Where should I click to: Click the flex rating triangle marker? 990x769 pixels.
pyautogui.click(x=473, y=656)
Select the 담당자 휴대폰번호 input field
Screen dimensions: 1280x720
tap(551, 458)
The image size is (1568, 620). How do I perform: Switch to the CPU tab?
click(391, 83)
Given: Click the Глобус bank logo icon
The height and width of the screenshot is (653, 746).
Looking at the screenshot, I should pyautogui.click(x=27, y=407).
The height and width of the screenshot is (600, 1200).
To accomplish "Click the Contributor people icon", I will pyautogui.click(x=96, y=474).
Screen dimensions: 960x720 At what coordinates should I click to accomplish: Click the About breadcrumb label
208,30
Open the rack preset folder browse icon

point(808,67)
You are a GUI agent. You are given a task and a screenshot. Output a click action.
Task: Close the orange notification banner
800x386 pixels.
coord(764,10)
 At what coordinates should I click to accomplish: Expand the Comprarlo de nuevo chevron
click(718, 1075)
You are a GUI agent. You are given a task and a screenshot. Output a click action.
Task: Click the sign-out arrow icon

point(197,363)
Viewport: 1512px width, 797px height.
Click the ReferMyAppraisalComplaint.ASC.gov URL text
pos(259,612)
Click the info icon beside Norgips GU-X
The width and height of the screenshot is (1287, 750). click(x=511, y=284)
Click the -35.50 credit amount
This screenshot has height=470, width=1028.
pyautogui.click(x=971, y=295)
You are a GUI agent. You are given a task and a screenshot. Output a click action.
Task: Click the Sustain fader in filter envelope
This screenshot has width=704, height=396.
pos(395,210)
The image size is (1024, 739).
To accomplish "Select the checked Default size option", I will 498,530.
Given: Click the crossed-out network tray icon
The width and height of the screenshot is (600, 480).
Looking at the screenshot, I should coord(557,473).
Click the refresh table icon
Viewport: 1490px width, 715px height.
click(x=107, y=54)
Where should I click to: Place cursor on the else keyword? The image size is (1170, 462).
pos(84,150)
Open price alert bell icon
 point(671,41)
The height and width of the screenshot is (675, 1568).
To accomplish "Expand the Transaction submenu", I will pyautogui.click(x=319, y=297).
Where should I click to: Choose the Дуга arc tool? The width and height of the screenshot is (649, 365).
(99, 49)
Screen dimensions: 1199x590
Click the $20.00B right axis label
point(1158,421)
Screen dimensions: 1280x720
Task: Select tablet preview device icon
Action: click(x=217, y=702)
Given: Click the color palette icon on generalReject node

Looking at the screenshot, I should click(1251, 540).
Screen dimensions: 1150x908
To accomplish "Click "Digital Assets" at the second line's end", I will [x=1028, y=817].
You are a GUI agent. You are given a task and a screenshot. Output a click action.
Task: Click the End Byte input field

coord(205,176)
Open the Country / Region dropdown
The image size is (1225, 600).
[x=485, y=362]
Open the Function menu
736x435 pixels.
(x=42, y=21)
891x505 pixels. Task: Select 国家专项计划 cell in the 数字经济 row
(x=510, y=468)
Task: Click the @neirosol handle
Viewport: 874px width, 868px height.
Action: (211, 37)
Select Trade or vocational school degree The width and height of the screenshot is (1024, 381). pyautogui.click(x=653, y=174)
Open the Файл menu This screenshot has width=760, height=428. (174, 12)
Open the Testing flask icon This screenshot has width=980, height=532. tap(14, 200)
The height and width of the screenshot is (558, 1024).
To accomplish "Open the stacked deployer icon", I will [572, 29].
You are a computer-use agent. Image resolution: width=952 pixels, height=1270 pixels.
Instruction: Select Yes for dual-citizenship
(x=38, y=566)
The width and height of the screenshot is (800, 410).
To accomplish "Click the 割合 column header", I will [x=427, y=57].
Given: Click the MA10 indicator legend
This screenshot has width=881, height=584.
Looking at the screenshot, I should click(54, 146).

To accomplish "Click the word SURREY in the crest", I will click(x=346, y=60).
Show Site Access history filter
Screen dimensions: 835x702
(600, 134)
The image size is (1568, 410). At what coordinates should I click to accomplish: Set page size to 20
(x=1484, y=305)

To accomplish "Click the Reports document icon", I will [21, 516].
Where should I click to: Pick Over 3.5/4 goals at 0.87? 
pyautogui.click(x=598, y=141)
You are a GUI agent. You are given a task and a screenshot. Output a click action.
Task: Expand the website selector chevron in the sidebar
━━━━━━━━━━━━━━━━━━━━━━━━━━━━━━
• PROBLEM DESCRIPTION: Repeat every entry word for word.

• TASK ANSWER:
Where should I click to: Click the flex rating triangle marker? 990x769 pixels.
pyautogui.click(x=473, y=656)
Select the 담당자 휴대폰번호 input field
Screen dimensions: 1280x720
tap(551, 458)
The image size is (1568, 620). How do I perform: Switch to the CPU tab?
click(391, 83)
Given: Click the Глобус bank logo icon
The height and width of the screenshot is (653, 746).
Looking at the screenshot, I should pyautogui.click(x=27, y=407).
The height and width of the screenshot is (600, 1200).
To accomplish "Click the Contributor people icon", I will pyautogui.click(x=96, y=474).
Screen dimensions: 960x720 At what coordinates should I click to accomplish: Click the About breadcrumb label
208,30
Open the rack preset folder browse icon

point(808,67)
You are a GUI agent. You are given a task and a screenshot. Output a click action.
Task: Close the orange notification banner
800x386 pixels.
coord(764,10)
 At what coordinates should I click to accomplish: Expand the Comprarlo de nuevo chevron
click(718, 1075)
You are a GUI agent. You are given a task and a screenshot. Output a click action.
Task: Click the sign-out arrow icon

point(197,363)
Viewport: 1512px width, 797px height.
Click the ReferMyAppraisalComplaint.ASC.gov URL text
pos(259,612)
Click the info icon beside Norgips GU-X
The width and height of the screenshot is (1287, 750). click(x=511, y=284)
Click the -35.50 credit amount
This screenshot has height=470, width=1028.
pyautogui.click(x=971, y=295)
You are a GUI agent. You are given a task and a screenshot. Output a click action.
Task: Click the Sustain fader in filter envelope
This screenshot has width=704, height=396.
pos(395,210)
The image size is (1024, 739).
To accomplish "Select the checked Default size option", I will 498,530.
Given: Click the crossed-out network tray icon
The width and height of the screenshot is (600, 480).
Looking at the screenshot, I should coord(557,473).
Click the refresh table icon
Viewport: 1490px width, 715px height.
click(x=107, y=54)
Where should I click to: Place cursor on the else keyword? The image size is (1170, 462).
pos(84,150)
Open price alert bell icon
 point(671,41)
The height and width of the screenshot is (675, 1568).
To accomplish "Expand the Transaction submenu", I will pyautogui.click(x=319, y=297).
Where should I click to: Choose the Дуга arc tool? The width and height of the screenshot is (649, 365).
(99, 49)
Screen dimensions: 1199x590
Click the $20.00B right axis label
point(1158,421)
Screen dimensions: 1280x720
Task: Select tablet preview device icon
Action: click(x=217, y=702)
Given: Click the color palette icon on generalReject node

Looking at the screenshot, I should click(1251, 540).
Screen dimensions: 1150x908
To accomplish "Click "Digital Assets" at the second line's end", I will [x=1028, y=817].
You are a GUI agent. You are given a task and a screenshot. Output a click action.
Task: Click the End Byte input field

coord(205,176)
Open the Country / Region dropdown
The image size is (1225, 600).
[x=485, y=362]
Open the Function menu
736x435 pixels.
(x=42, y=21)
891x505 pixels. Task: Select 国家专项计划 cell in the 数字经济 row
(x=510, y=468)
Task: Click the @neirosol handle
Viewport: 874px width, 868px height.
Action: (211, 37)
Select Trade or vocational school degree The width and height of the screenshot is (1024, 381). pyautogui.click(x=653, y=174)
Open the Файл menu This screenshot has width=760, height=428. (174, 12)
Open the Testing flask icon This screenshot has width=980, height=532. tap(14, 200)
The height and width of the screenshot is (558, 1024).
To accomplish "Open the stacked deployer icon", I will [572, 29].
You are a computer-use agent. Image resolution: width=952 pixels, height=1270 pixels.
Instruction: Select Yes for dual-citizenship
(x=38, y=566)
The width and height of the screenshot is (800, 410).
To accomplish "Click the 割合 column header", I will [x=427, y=57].
Given: Click the MA10 indicator legend
This screenshot has width=881, height=584.
Looking at the screenshot, I should click(54, 146).

To accomplish "Click the word SURREY in the crest", I will click(x=346, y=60).
Show Site Access history filter
Screen dimensions: 835x702
(600, 134)
The image size is (1568, 410). At what coordinates should I click to accomplish: Set page size to 20
(x=1484, y=305)

To accomplish "Click the Reports document icon", I will [21, 516].
Where should I click to: Pick Over 3.5/4 goals at 0.87? 
pyautogui.click(x=598, y=141)
You are a GUI agent. You are given a task and a screenshot. Output a click action.
Task: Expand the website selector chevron in the sidebar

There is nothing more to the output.